#### EXTRACTED RECORDS
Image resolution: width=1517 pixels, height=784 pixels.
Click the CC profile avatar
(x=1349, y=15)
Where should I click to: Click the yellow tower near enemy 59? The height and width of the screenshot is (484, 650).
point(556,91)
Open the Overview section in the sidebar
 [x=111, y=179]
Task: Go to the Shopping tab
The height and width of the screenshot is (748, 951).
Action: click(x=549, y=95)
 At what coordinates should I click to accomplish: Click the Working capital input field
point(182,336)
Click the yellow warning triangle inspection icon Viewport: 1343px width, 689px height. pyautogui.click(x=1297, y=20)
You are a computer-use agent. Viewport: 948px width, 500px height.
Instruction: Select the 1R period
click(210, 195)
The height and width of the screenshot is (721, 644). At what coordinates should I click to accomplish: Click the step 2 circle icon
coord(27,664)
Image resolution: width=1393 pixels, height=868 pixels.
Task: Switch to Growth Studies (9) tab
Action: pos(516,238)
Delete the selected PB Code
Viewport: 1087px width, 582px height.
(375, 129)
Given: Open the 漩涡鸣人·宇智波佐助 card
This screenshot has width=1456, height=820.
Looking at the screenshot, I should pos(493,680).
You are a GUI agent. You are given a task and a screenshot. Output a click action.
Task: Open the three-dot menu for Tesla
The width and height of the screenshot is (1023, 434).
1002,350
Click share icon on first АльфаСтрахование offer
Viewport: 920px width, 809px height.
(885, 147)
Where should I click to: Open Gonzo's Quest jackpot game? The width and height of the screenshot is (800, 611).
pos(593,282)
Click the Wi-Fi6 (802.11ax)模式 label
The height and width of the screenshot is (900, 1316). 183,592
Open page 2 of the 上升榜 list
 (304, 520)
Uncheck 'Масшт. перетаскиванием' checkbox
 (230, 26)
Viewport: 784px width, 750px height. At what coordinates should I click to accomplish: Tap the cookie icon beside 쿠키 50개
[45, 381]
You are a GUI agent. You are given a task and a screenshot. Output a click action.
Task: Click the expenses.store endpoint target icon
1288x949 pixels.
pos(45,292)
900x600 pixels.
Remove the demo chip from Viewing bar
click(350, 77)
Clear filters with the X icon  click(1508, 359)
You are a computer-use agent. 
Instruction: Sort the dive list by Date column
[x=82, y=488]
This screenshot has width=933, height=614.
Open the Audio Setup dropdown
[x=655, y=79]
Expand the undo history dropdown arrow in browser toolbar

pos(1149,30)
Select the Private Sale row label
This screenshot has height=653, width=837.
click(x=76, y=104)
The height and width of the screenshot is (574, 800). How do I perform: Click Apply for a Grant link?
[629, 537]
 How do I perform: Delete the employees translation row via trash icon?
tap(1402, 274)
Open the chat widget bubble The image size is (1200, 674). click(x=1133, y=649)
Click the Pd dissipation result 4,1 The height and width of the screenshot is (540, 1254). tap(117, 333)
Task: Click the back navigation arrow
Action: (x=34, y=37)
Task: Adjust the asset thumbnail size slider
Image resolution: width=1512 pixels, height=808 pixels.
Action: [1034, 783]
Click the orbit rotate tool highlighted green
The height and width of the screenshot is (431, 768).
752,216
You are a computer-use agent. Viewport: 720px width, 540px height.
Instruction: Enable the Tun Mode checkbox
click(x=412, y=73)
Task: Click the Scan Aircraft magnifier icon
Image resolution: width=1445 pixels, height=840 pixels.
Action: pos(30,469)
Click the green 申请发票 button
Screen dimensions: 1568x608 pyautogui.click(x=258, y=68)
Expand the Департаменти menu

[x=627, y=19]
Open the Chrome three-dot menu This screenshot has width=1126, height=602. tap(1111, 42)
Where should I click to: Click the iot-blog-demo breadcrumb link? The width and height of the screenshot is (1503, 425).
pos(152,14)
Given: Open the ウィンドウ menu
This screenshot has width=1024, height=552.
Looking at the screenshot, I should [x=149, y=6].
########
## WORK TO BE COMPLETED
Pull out each line of the records that contains the string "checkbox", matching case exactly.

## TASK SOLUTION
Uncheck 'Масшт. перетаскиванием' checkbox
Instruction: Enable the Tun Mode checkbox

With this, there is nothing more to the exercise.